The animal park dates back to the opening of Maryon Wilson Park in 1926, when what was then known as Hanging Wood was donated to the old London County Council by Sir Spencer Maryon-Wilson, whose family had lived at Charlton House and owned much of the land in the area. A few years later, Maryon-Wilson donated a small herd of deer to the new park.
There are now 93 animals in the park, including eight deer, five sheep, four goats and two pigs. There are weekly tours of the park where visitors can feed and stroke the animals, but these have recently been suspended.
In addition, there are three horses belonging to the Riding for the Disabled Association, based nearby, which would stay in the park.

It is the second time in 14 years the animal park has been under threat. In 2011 an attempt to spin the park off into a charity failed and the service was brought back under council control.
“Following a similar approach to that taken in 2011, we will provide the community with a short window to prepare and submit a robust business case to operate the park independently from the council,” a council document says.
If no business case is put forward, the council will rehome the 93 animals, it says.
A petition against the closure passed 2,500 names at 10pm on Wednesday.
Greenwich also plans to review opening hours at its 12 libraries and outreach service, but says it has no plans to close any libraries.

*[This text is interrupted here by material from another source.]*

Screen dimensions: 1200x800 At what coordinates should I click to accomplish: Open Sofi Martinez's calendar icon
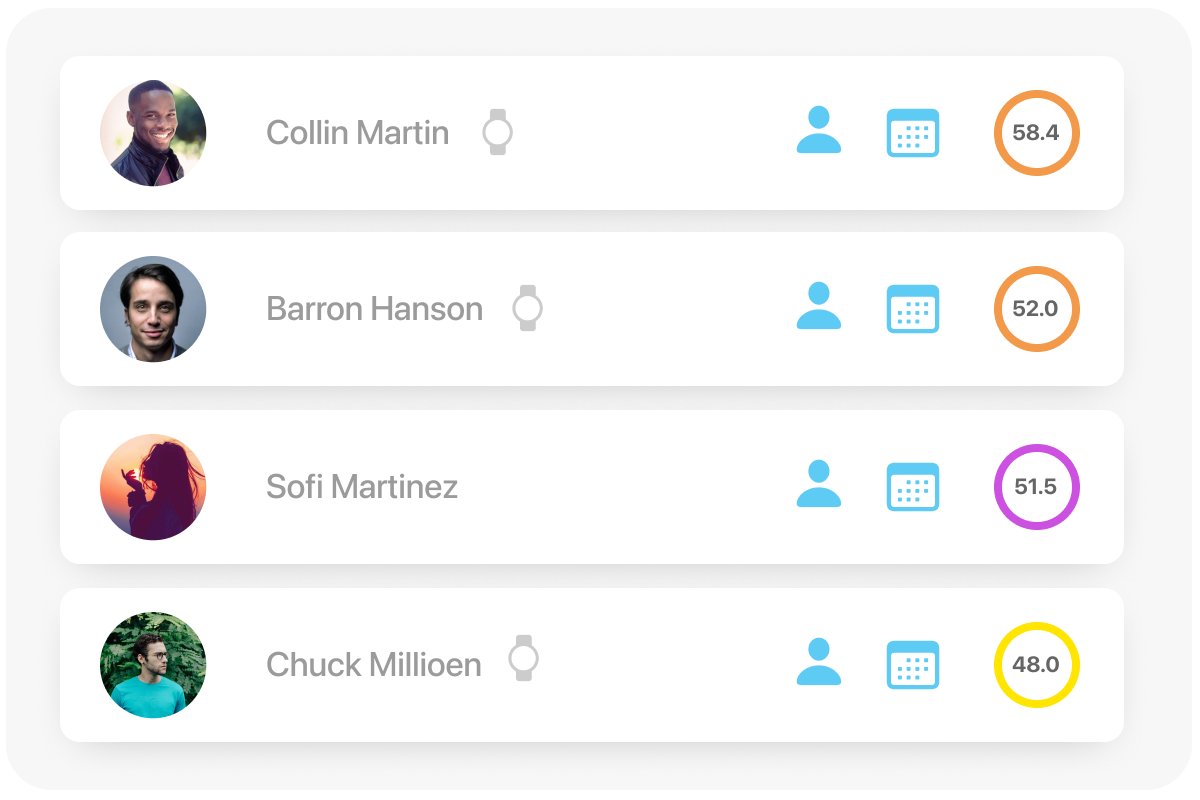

It hopes to save £337,000 a year by 2029.
“Not all our libraries are well attended, and it is necessary to review the current demand for library services,” the council says. “There is also the opportunity to trial new technology to allow some libraries, through an ‘express library service’, to give residents access to libraries when unstaffed on certain days, thereby increasing opening hours.”
A “review of the current adventure play centre provision” is expected to save £600,000 a year by 2029, although this will follow an £820,000 investment in existing facilities. The council also wants to save £70,000 by seeking sponsorship for its Sparkle in the Park and Together festivals.
This year’s Together summer festival in Charlton Park would be replaced with another Sparkle in the Park winter festival to allow staff to find the cash, with the next Together to be held in 2027.

Five “sustainable streets” schemes including controlled parking zones are expected to generate £1 million a year by 2029. No exact locations are given for the schemes, although the first will be in Woolwich. Expanding CPZs has been council policy since 2022, and the schemes will cost an initial £680,000 to roll out.
And traders at Beresford Square market in Woolwich will be expected to pay more for their pitches to generate an extra £75,000.
The council also plans to spend £1 million on a “community energy fund … to provide grants to local projects that help us reach our goal of being a carbon-neutral borough”.
Plans for the cuts will go before the council’s overview and scrutiny committee next Thursday, before they go to the cabinet and then full council next month.
While this year’s cuts are less than feared, the papers warn that Greenwich is facing a £42.7 million budget gap for 2026/27, rising to £96.4 million by 2028/29.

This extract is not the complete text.